It’s funny how destiny enjoys choosing faces that are unworthy or average as its avatars. That summer it chose Elsa’s. A really beautiful face, if you like, and so attractive. She also had an incredible laugh, expressive and complete. You have to be a bit dull to have a laugh like that.
I quickly recognised the effect it had on my dad. I made her use it as much as she could, when we surprised them with Sal. I said – don’t say anything when you hear me and my dad coming; just laugh. And when my dad heard it I watched fury cross his face. The role of scriptwriter was endlessly absorbing. I never missed my chance – when we saw Sal and Elsa together, demonstrating their made up relationship, which was perfectly believable, me and my dad fenced in together, the blood would leave my face as well as his. We were tempted and desired so much to possess them, with a desire worse than pain. Sal, Salil leaning over Elsa… This image ruined my heart – I’d developed it with Sal and Elsa without understanding its power. The words were easy and pliable, but when I saw the shape of Sal’s face, his soft brown neck inclined over Elsa’s offered gaze, I would have given anything for it to stop. I forgot that it was me who’d asked them to do it.

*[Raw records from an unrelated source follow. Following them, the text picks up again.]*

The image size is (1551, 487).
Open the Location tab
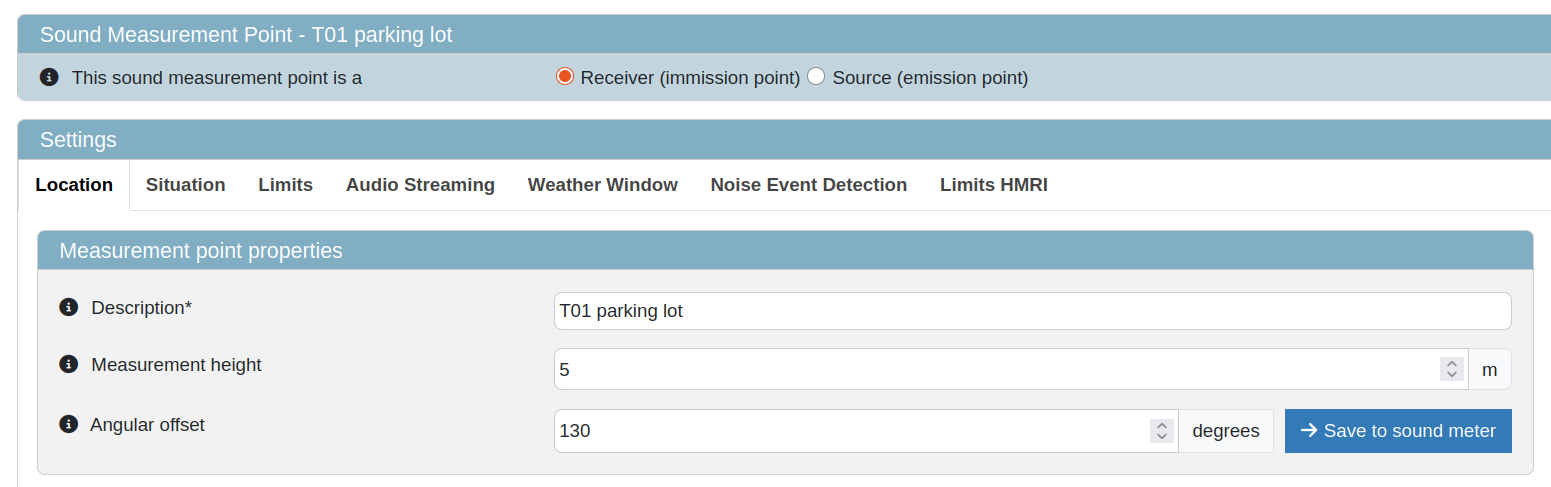point(74,185)
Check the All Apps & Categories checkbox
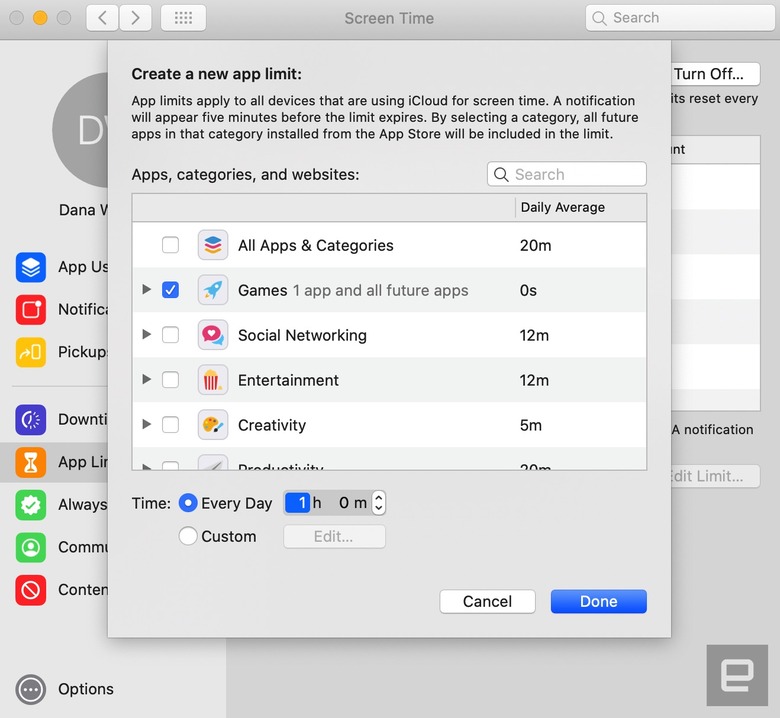This screenshot has height=718, width=780. 170,245
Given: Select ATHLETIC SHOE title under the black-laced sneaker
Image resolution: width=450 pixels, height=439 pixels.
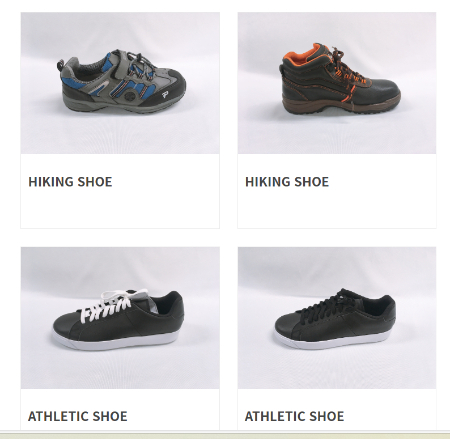Looking at the screenshot, I should (294, 416).
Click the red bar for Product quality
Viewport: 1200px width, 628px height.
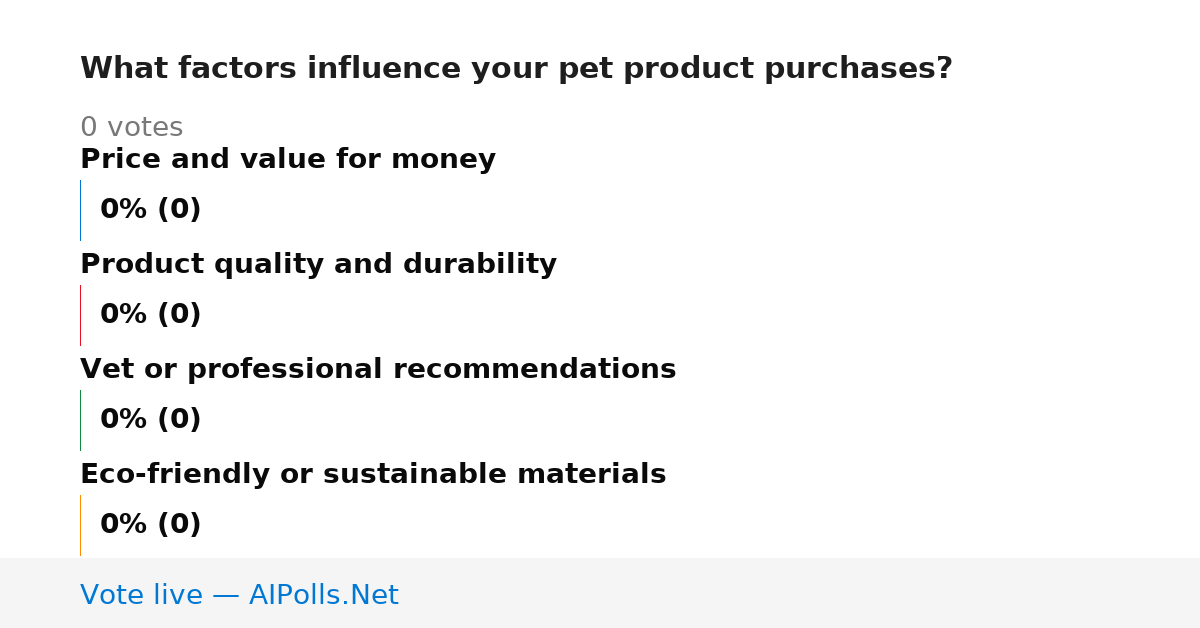pyautogui.click(x=81, y=315)
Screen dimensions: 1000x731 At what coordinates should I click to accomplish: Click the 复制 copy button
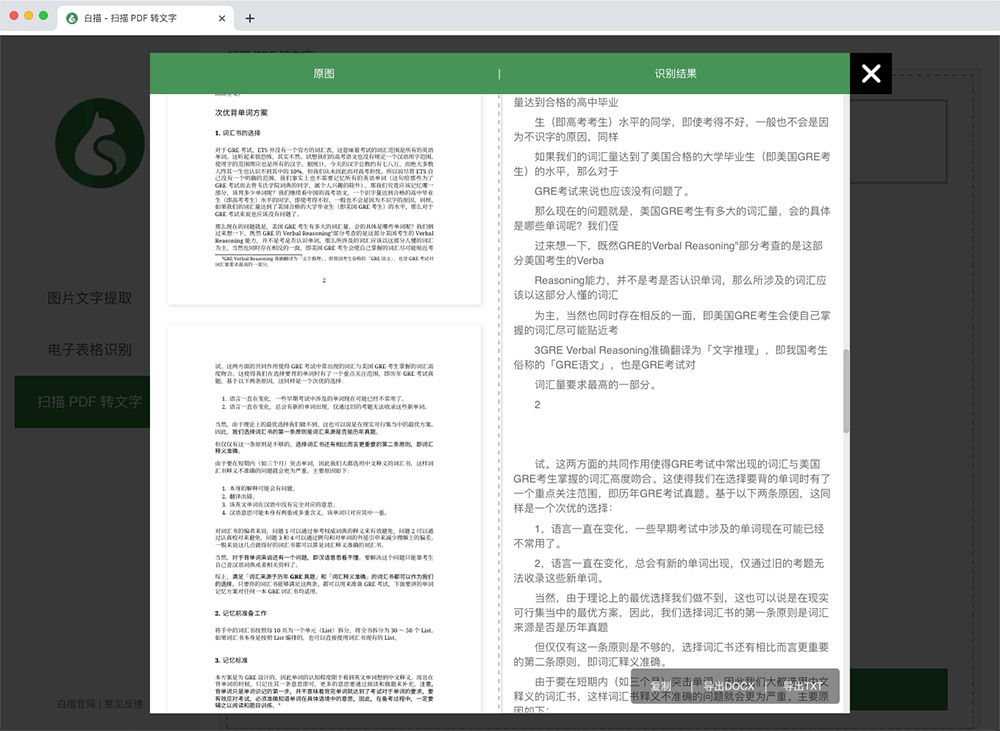point(661,686)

Apart from these happenings, and my busying myself with daily life, there was the confidence, and gentleness, and – it’s difficult to use this word – the happiness of Anne. Closer to happiness than I’d ever really seen her, given over to us, us egoists, but so distant from our violent desires and my low little plans. I’d counted on it. Her indifference and pride cut her off instinctively from any tricks that might have attached my dad more securely to her and basically any tricks other than being beautiful, intelligent and affectionate. I softened more and more towards her. Softening is such a nice feeling, sweeping us away like the strings in an orchestral soundtrack. You can’t blame me for it.
One beautiful morning the maid came excitedly to deliver a message from Elsa (Come quick, it’s happening!) It gave me a sudden feeling of catastrophe – I hate endings. I found her on the beach. She looked triumphant –
– I’ve just seen your dad, an hour ago.
– What did he say?
– He said he totally regrets what happened, that he behaved like a dickhead. Isn’t that the truth…
I pretty much had to agree.
– Then he complimented me like only he knows how to do… You know the slightly detached tone, the soft voice, as if he’s suffering to do it…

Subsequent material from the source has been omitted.